Sustainability of Digital Formats: Planning for Library of Congress Collections

Introduction | Sustainability Factors | Content Categories | Format Descriptions | Contact
Format Description Categories >> Browse Alphabetical List

NCBIArch_1, NCBI/NLM Journal Archiving and Interchange Document Type Definition (NLM DTD), Version 1

>> Back
Table of Contents
Format Description Properties Explanation of format description terms

Identification and description Explanation of format description terms

Full name Formal name: NCBI/NLM Journal Archiving and Interchange Document Type Definition (DTD), versions 1.0 and 1.1. Common name: NLM DTD, version 1.x
Description

Developed by the National Center for Biotechnology Information (NCBI), a division of the National Library of Medicine (NLM). This DTD, intended as a common format in which publishers and archives can exchange final journal content, is described in the November 2003 version of the Archiving and Interchange Tagset (version 1.1) of the modular Journal Archiving and Interchange DTD Suite. For convenience, in this format description, "NLM DTD" is used to refer to all chronological versions of the tag suite developed and published under the auspices of NCBI/NLM. "NLM DTD" may also refer to both the Archiving and Interchange Tagset and the Publishing Tagset, two variant article models derived from the overall tag suite. The intent of the Archiving and Interchange variant was as a broad target for conversion of any article content; the Publishing variant was more prescriptive, encouraging good practice by publishers creating new content.

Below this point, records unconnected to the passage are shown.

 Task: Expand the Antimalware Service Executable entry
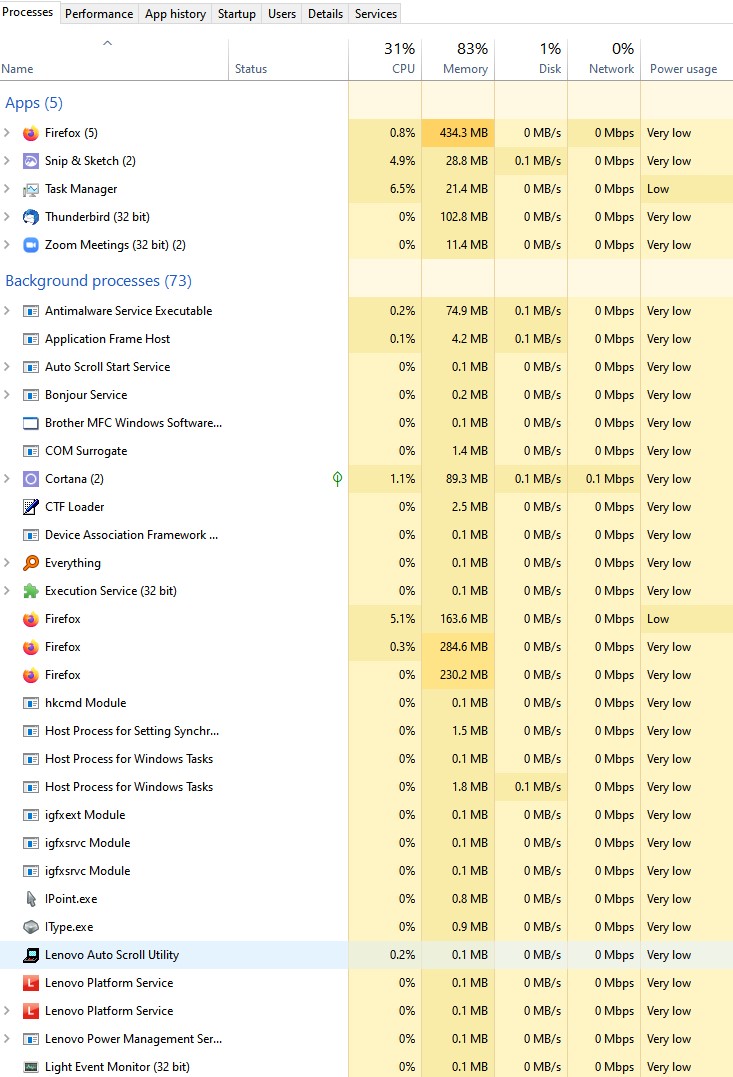8,311
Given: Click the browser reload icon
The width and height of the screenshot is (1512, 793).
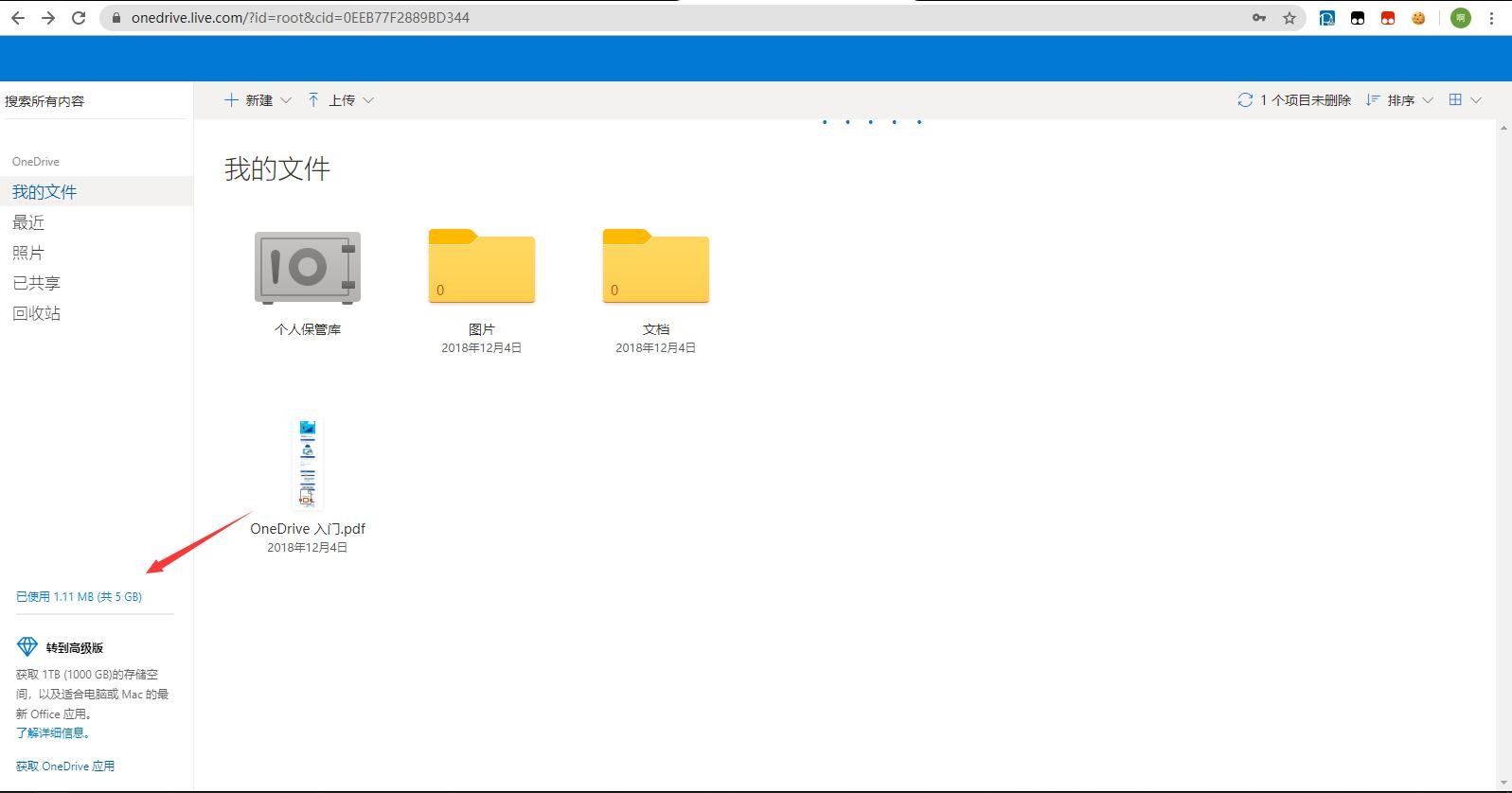Looking at the screenshot, I should 79,18.
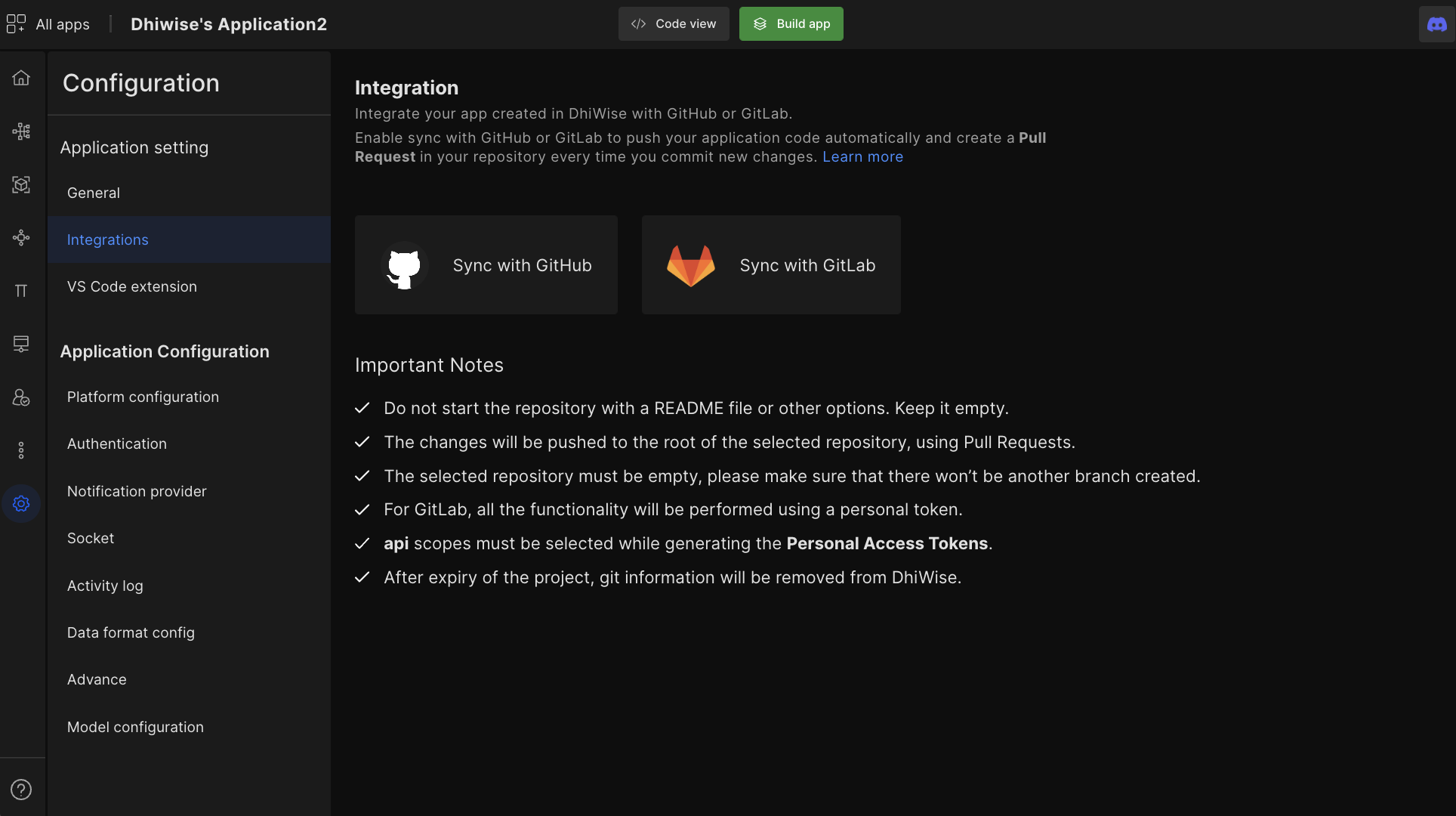This screenshot has height=816, width=1456.
Task: Follow the Learn more link
Action: click(x=862, y=157)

An article marked up in NCBIArch_1, or any version of the NLM DTD, has <article> as its root element. Within this element, the following elements are permitted:

  • <front> -- a mandatory element that holds: metadata for the parent journal; metadata for the article, including details for volume, issue, pages, title, contributors, copyright, publication date, keywords, etc.
  • <body> -- the main textual and graphic content of the article, usually consisting of paragraphs and sections, which may themselves contain figures, tables, sidebars (boxed text), etc.
  • <back> -- an optional element that might contain a list of references, glossary, or appendices
  • <response> -- an optional, and seldom used, element for a commentary on the article itself
  • <sub-article> -- an optional, and seldom used, element for a small article completely contained within the main article

Version 1.1 of the Journal Archiving and Interchange DTD was a fully backward compatible revision of the DTD. That is, all documents that were valid according to version 1.0 of the DTD were also valid according to version 1.1. The changes to the DTD were based on experience converting articles tagged according to other DTDs and largely to prevent loss of valuable semantic information associated with tags. See History Notes below.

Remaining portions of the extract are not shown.